Should have at least 4:
- Linux Expertise: Hands-on experience administering, configuring, and troubleshooting Linux systems in production environments, including performance tuning, process management, and networking.
- Programming & Automation: Proficiency in Python (preferred) and at least one additional scripting language (e.g., Bash, Go, Ruby) to automate deployments, monitoring, and incident response.
- Infrastructure as Code (IaC): Experience with tools such as Terraform, Ansible, or CloudFormation to provision and manage infrastructure at scale.
- Cloud Infrastructure: Proven track record deploying and managing production workloads in AWS, GCP, or Azure, including compute, storage, and networking components.
- Monitoring & Observability: Skilled in using Prometheus, Grafana, Datadog, Splunk, or similar for metrics, logging, and tracing. Experience instrumenting applications for observability in collaboration with software engineering teams.
- APIs & Service Integration: Experience consuming, building, and troubleshooting REST/gRPC APIs, including handling rate limits, retries, and error recovery.
- Incident Response & Troubleshooting: Ability to diagnose and resolve complex production issues under time pressure, perform root cause analysis, and lead postmortems.
- Capacity Planning & Performance Engineering: Experience forecasting resource needs, load testing, and ensuring systems can handle growth and high traffic.

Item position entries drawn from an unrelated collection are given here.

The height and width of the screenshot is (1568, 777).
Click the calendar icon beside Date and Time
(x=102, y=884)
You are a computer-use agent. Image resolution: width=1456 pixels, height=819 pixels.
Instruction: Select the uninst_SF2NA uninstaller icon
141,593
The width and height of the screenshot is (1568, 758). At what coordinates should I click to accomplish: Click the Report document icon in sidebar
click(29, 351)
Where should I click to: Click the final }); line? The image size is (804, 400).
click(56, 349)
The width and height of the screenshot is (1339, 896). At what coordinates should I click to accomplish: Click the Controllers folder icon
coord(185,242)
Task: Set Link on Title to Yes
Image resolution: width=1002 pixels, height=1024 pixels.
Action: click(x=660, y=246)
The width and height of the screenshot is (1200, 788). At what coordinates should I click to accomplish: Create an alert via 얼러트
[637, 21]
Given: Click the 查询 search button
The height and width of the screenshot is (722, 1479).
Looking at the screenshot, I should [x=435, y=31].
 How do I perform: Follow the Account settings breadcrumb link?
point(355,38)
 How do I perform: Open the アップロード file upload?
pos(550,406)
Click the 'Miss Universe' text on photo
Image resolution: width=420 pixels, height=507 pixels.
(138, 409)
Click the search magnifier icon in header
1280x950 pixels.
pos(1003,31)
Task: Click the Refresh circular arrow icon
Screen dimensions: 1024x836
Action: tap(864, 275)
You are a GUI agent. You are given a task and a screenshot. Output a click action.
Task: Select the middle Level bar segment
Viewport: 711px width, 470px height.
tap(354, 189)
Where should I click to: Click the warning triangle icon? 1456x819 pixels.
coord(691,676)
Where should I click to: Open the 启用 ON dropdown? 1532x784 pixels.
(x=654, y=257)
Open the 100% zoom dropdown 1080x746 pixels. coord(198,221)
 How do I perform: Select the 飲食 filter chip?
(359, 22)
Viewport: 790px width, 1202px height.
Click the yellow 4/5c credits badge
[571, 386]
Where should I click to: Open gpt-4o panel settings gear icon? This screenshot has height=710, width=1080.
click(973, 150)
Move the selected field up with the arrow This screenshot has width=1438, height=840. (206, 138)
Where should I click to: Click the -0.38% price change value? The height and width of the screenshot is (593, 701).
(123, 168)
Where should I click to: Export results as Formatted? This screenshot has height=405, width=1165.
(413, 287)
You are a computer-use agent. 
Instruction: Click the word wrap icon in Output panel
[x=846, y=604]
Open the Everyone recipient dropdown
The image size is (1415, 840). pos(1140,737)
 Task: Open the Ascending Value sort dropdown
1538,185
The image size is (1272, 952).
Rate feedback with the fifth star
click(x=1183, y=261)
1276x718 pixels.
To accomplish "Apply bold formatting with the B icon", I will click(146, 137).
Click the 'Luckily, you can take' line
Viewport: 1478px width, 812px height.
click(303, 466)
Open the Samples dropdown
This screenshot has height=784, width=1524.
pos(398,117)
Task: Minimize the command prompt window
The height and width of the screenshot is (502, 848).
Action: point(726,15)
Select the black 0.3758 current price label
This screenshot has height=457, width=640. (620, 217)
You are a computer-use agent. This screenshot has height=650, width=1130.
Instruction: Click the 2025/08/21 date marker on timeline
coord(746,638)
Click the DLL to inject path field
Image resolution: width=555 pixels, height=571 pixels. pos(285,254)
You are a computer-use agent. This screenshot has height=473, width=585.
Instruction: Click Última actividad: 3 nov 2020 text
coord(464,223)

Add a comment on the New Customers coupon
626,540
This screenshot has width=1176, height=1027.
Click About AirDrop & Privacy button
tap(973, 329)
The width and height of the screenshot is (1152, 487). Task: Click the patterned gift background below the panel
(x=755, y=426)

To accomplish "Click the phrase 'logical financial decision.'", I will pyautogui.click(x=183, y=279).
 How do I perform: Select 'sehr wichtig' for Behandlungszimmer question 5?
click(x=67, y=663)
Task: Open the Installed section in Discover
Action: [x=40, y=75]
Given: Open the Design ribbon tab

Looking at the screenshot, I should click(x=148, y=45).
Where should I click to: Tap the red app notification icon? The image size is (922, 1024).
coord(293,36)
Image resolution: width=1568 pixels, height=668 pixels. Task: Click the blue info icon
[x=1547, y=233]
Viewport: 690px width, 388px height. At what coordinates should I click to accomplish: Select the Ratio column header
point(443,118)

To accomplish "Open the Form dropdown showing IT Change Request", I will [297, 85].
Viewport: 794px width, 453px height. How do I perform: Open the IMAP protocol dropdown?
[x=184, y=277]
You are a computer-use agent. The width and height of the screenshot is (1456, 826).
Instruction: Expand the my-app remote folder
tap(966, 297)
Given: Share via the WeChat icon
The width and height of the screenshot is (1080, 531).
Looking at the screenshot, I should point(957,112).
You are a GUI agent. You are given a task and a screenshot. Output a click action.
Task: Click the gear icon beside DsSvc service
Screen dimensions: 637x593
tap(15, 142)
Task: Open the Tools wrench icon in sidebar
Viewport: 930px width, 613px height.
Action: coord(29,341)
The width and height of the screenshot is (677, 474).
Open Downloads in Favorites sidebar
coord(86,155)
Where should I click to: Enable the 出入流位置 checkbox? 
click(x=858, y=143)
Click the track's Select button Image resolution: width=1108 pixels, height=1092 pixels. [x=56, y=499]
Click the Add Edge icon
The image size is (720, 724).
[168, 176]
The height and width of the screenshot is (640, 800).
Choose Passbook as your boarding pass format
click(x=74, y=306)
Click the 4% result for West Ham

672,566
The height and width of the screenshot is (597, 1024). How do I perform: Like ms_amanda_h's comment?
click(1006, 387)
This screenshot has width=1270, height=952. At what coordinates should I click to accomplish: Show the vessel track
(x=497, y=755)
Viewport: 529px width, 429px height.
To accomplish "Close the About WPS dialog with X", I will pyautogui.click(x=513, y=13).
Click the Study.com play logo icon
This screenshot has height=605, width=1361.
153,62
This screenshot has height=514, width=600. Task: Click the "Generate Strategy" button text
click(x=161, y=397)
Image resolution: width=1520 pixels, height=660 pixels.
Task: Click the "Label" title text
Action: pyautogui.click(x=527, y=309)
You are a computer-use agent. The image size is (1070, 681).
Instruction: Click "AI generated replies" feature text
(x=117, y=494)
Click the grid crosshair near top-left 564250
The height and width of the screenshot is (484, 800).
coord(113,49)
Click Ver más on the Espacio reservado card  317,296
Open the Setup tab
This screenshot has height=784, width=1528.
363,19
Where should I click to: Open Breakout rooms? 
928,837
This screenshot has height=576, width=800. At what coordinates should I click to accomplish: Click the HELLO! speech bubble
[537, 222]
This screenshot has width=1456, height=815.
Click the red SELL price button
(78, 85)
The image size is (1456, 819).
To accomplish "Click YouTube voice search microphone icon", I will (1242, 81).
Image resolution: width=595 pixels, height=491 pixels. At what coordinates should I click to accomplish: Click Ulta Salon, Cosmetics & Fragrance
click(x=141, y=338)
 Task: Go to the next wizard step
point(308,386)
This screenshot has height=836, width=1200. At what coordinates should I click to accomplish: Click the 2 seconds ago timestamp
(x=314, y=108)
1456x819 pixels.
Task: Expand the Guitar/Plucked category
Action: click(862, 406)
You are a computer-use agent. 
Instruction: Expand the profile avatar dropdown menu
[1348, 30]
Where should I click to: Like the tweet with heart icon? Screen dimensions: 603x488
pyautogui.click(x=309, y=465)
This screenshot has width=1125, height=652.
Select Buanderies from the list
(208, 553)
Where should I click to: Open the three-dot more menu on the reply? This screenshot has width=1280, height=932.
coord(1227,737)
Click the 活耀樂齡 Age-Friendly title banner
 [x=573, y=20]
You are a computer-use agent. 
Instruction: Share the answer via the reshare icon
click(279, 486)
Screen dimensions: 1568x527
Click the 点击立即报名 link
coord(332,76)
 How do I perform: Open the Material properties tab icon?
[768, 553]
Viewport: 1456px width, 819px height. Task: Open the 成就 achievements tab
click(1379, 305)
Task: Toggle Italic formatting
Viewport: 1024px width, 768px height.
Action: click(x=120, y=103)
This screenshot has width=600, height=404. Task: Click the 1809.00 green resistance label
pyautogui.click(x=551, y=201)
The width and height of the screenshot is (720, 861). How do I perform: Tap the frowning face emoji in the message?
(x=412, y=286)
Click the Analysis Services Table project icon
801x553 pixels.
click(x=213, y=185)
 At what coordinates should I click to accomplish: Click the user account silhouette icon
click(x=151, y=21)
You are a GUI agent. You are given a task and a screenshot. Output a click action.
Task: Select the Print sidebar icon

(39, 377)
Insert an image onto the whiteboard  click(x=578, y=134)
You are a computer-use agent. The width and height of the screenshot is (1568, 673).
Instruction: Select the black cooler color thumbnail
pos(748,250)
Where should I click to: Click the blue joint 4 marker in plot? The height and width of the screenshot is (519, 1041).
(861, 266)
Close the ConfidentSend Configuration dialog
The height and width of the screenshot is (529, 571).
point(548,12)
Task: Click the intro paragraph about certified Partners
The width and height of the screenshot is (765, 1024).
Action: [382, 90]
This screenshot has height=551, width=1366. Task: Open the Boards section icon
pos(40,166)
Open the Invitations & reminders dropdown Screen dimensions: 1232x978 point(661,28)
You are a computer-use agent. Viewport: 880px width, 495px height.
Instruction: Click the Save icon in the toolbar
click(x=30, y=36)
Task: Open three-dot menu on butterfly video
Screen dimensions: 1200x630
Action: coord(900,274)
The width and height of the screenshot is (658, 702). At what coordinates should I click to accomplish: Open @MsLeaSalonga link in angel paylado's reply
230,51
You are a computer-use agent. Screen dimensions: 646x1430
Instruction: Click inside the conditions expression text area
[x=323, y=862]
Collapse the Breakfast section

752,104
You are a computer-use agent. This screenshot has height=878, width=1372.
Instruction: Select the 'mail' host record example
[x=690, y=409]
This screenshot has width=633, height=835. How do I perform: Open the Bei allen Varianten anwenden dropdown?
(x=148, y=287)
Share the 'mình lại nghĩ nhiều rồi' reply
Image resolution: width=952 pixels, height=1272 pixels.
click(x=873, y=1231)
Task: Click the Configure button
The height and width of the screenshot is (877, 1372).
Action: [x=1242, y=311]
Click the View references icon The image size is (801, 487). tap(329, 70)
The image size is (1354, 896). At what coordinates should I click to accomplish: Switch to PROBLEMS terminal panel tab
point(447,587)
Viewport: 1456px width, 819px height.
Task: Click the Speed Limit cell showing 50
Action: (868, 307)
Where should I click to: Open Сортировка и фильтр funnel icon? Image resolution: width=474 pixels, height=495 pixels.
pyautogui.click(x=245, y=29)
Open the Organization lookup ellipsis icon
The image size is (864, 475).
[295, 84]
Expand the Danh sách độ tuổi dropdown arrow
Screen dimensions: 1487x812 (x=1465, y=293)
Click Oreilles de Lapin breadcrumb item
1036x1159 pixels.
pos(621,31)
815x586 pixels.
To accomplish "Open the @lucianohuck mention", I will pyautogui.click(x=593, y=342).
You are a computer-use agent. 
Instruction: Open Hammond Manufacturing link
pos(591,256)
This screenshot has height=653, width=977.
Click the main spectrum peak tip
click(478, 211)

- Change Management: Familiarity with safe deployment practices, CI/CD pipelines, and risk assessment for infrastructure changes.
- SLAs, SLOs, and Error Budgets: Understanding of how to define, monitor, and maintain service reliability targets and make trade-offs between reliability and feature velocity.
Good to have at least 2:
- Collaboration: Proven ability to work closely with backend software engineers, product managers, and other stakeholders to design and operate reliable systems.
- Automation-First Mentality: Strong belief in reducing manual toil and building self-healing systems.
- Calm Under Pressure: Ability to think clearly and act decisively in high-stakes situations.
- Continuous Improvement: Always looking for ways to optimize systems, processes, and workflows.
- Analytical Thinking: Uses data and metrics to guide decision-making and evaluate success.
- Adaptability: Comfortable learning new tools, frameworks, and approaches to meet evolving business and technical needs.